Zwei Monate sind seitdem vergangen, ohne dass es zu einer Annexion gekommen ist. Stattdessen haben Israel und die Vereinigten Arabischen Emirate (VAE) ein Normalisierungsabkommen unterzeichnet, das den Weg für die Aufnahme offizieller diplomatischer Beziehungen zwischen den beiden Ländern freimachte. Die Palästinenser warfen ihren arabischen Vettern Verrat vor, was diese strikt von sich wiesen. Man habe diesem Schritt nur zugestimmt, um die Palästinenser doch vor einer Annexion zu bewahren, lautete die Antwort aus dem Herrscherpalast in Abu Dhabi. 

Um diesen Punkt zu untermauern, erließen nach dem erstmaligen Flug einer israelischen Passagiermaschine der Fluglinie El Al von Tel Aviv nach Abu Dhabi die Vertreter der USA, Israels und der VAE eine gemeinsame Erklärung. Demnach habe das Abkommen zum "Stopp" der Annexion geführt, hieß es in der arabischen Fassung. In der englischen Version hingegen ist die Rede von "Aussetzung" der Annexion, wie PLO-Generalsekretär Saeb Erakat feststellte.

Dschamal al-Muscharak, Chef der Abteilung für regionale Kooperation im VAE-Außenministerium, meinte auf Nachfrage von Reportern in Abu Dhabi, dass das lediglich eine Frage der Übersetzung sei. Doch auf weitere Nachfrage wiederholte er die offizielle Erklärung, dass eine Bedingung für die Normalisierung der Beziehungen es gewesen sei, die "Annexion anzuhalten". Mehr wollte er dazu nicht sagen.

Wurde nun die Annexion nur "angehalten" und "ausgesetzt", oder wurde sie aber vollständig "gestoppt", wie es in der arabischen Fassung der gemeinsamen Erklärung hieß, die insbesondere für die kritische Maße der arabischen Bevölkerungen in anderen Ländern galt? 

PLO-Exekutivmitglied Hanan Aschrawi sieht eine Absicht dahinter. Der Nachrichtenagentur Reuters sagte sie:

Die arabische Übersetzung ist ein Weg, um die arabische öffentliche Meinung irrezuführen, in dem sie (die VAE) behaupten, die Annexion gestoppt zu haben, während sie sie tatsächlich nur ausgesetzt haben.
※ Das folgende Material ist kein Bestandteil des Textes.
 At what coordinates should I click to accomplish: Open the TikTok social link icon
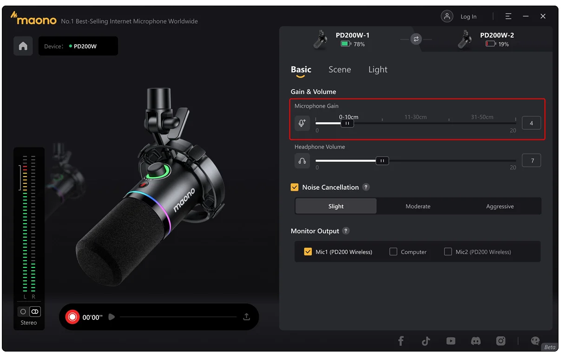click(x=426, y=341)
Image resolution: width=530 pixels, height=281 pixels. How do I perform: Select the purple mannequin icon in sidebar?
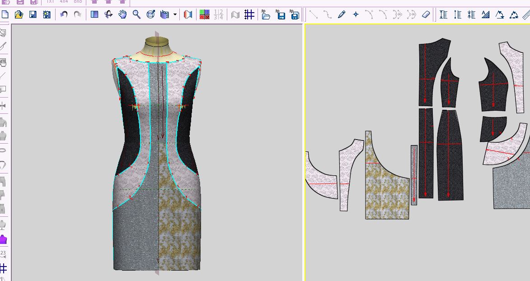4,239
Dass die Palästinenser mit ihren Befürchtungen Recht behalten sollten, zeigte sich schließlich am Mittwoch. Eine Sprecherin des israelischen Außenministeriums erklärte, dass es der Aussage von Ministerpräsident Benjamin Netanjahu vom 13. August nichts hinzuzufügen gäbe, wonach "Israel die Anwendung der Souveränität ... ausgesetzt" habe. Auch der US-Botschafter in Israel, David Friedman, bestätigte diese Wortwahl:

Das Wort Aussetzung wurde mit Vorsicht von allen Seiten ausgewählt. 'Aussetzen' bedeutet per Definition, schaut selbst nach, einen vorübergehenden Stopp. Es ist jetzt vom Tisch, aber es ist nicht für immer vom Tisch.

Auch Jared Kushner, der an Bord der ersten El-Al-Maschine nach Abu Dhabi war, benutzte das Wort "Aussetzen". Der Schwiegersohn von US-Präsident Donald Trump und Mitgestalter des "Friedensplans" der US-Regierung stellte dann in einem Interview mit der emiratischen Nachrichtenagentur WAM klar, dass die Annexion tatsächlich lediglich für den Moment ausgesetzt wurde.